Newspapers have been closing for twenty years. Hundreds of them. At nearly every funeral, the cause of death has been given as the internet. The reader went online. The advertising went online. The classified page, which paid for everything, went online and did not come back.

All of it is true. I will not tell you the internet was a ghost story. The loss of the classified page was a real wound, and some good papers, run by people who never forgot their readers, bled out from it anyway. I will not insult those papers by pretending otherwise.

But here is what I cannot get past.

The internet did not arrive at one newspaper. It arrived at all of them on the same morning, the way weather arrives at every farm in a valley at once. If the internet alone were the killer, it would have killed evenly. It did not. Some papers are still here, and they are the ones who never forgot they had customers.

A newspaper is a business like any other. Its customer is the reader. It can forget the reader the way the nephew forgot the men in his chair.

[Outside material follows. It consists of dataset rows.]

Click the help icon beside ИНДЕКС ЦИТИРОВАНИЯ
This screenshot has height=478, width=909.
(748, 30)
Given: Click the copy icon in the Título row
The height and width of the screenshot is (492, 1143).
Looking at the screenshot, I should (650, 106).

It looks like this. The paper covers the distant outrage instead of the school board, because the outrage is cheaper and comes pre-written. It talks down to the reader. It treats the reader not as a neighbor but as an audience to be counted and sold to advertisers. It becomes, a little at a time, less useful, less surprising, less honest. Then it watches its readers leave, and says the word internet, the way the nephew said chain salon.

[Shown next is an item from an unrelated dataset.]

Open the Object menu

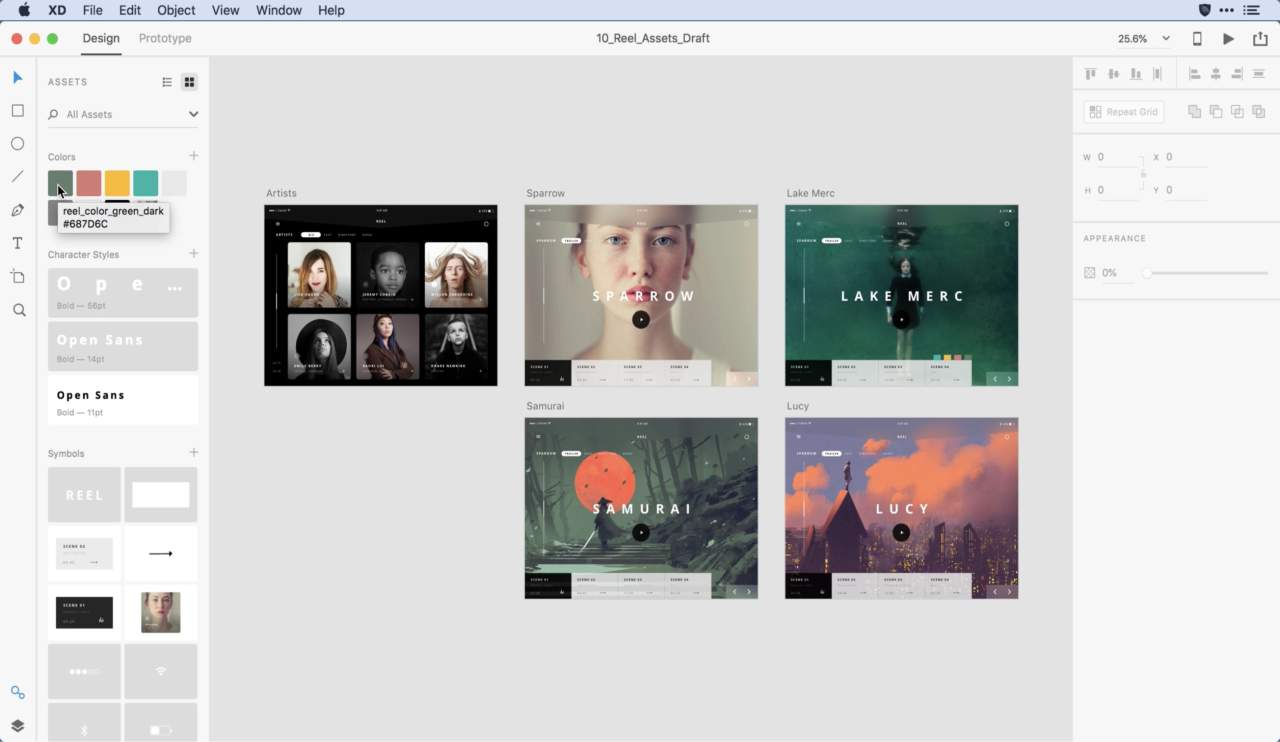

The reader did not leave because a screen was shiny. The reader left because the paper had stopped being worth the trip. A reader forgives a paper anything except the sense it has stopped seeing him.

Cedar Valley News is sixty-eight years old. It was founded in 1957, when this valley had more farms than streetlights. It has outlived a great many papers, and the fact buys it nothing. The cemetery is full of old businesses who thought age was a wall around them.

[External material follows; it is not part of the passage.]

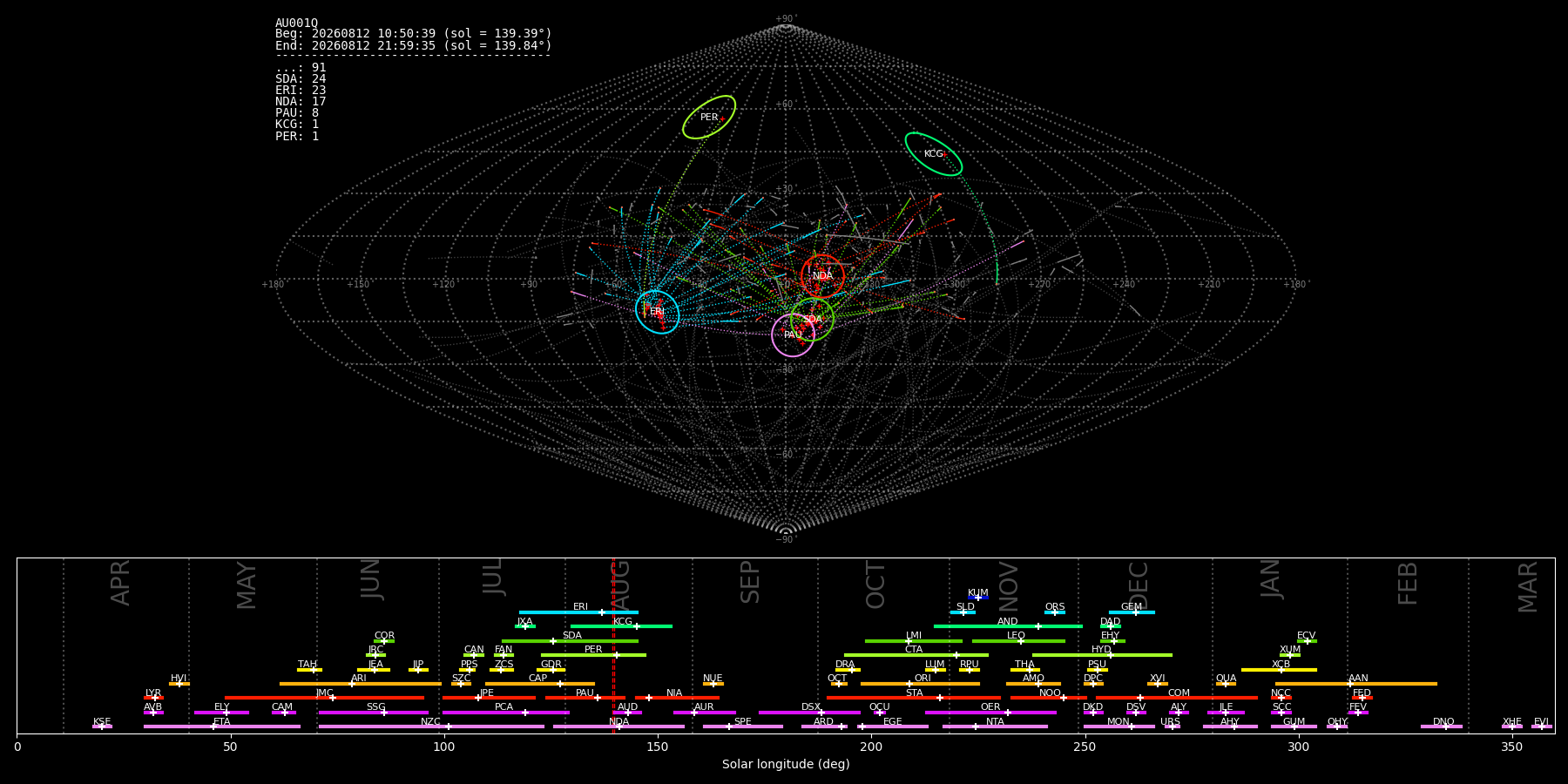Click the SDA: 24 count entry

A year ago, on June fifth, we started sending these editorials to you a new way, and reading them aloud a little after, because a paper unwilling to walk to where its readers are is composing its own last sentence. June fifth marks one year of the effort. One year is not a birthday. It is a progress report, and only the people holding it can grade it.

I will end with a test. It is not about newspapers.

Every business you depend on is, this week, either remembering you or forgetting you. The bank. The grocer. The garage. You already know which ones still see you and which ones have started looking past you. The ones who still see you are worth your loyalty while they are here to receive it.

Tell us on the Facebook group about a business who never forgot you.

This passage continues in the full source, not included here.